Final answer:
The ice bag absorbs a total of 16.38 kilocalories of heat as it melts and then raises the temperature of the resulting water from 0.0 °C to 37.0 °C, with an initial mass of 140 grams.
Step-by-step explanation:
To calculate the heat absorbed by the ice bag as it goes from 0.0 °C to 37.0 °C, we need to account for two processes: the melting of ice and the heating of water.
First, we calculate the heat required to melt the ice using the heat of fusion for water, which is 80 cal/g. Then, we calculate the heat needed to raise the temperature of the resulting water from 0.0 °C to 37.0 °C using the specific heat capacity for water, which is 1 cal/(g°C).

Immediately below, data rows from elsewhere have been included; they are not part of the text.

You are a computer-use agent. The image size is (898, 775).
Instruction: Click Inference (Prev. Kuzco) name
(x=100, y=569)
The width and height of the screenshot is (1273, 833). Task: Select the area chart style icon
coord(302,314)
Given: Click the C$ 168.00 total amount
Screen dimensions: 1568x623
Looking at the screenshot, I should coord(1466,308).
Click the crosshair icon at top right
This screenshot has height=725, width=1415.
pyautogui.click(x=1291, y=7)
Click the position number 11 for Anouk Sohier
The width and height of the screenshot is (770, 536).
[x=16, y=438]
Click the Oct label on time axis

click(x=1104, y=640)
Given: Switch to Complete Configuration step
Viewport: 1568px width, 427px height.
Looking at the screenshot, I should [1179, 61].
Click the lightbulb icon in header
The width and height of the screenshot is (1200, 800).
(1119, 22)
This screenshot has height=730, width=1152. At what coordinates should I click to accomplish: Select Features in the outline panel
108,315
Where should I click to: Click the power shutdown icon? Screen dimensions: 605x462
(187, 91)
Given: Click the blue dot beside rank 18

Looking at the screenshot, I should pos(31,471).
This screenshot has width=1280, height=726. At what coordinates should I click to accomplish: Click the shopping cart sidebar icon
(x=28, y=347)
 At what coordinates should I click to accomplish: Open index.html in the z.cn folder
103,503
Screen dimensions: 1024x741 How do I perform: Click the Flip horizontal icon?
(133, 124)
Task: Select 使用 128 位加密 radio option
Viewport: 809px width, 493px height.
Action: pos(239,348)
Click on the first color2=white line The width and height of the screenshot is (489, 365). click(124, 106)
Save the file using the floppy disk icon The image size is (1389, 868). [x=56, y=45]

- Heat needed for melting ice: Q1 = mass * heat of fusion = 140 g * 80 cal/g
- Heat needed for heating water: Q2 = mass * specific heat capacity * ΔT (change in temperature) = 140 g * 1 cal/(g°C) * (37.0 °C - 0.0 °C)
Accordingly, Q1 = 11200 calories and Q2 = 5180 calories. Now, we convert these values to kilocalories.
Q1 = 11.2 kcal and Q2 = 5.18 kcal
Finally, we sum the calories for both processes to find the total heat absorbed by the ice bag.
Total heat absorbed: 16.38 kcal
The ice bag absorbs 16.38 kilocalories of heat energy when raising its temperature from 0.0 °C to 37.0 °C with an initial mass of 140 grams.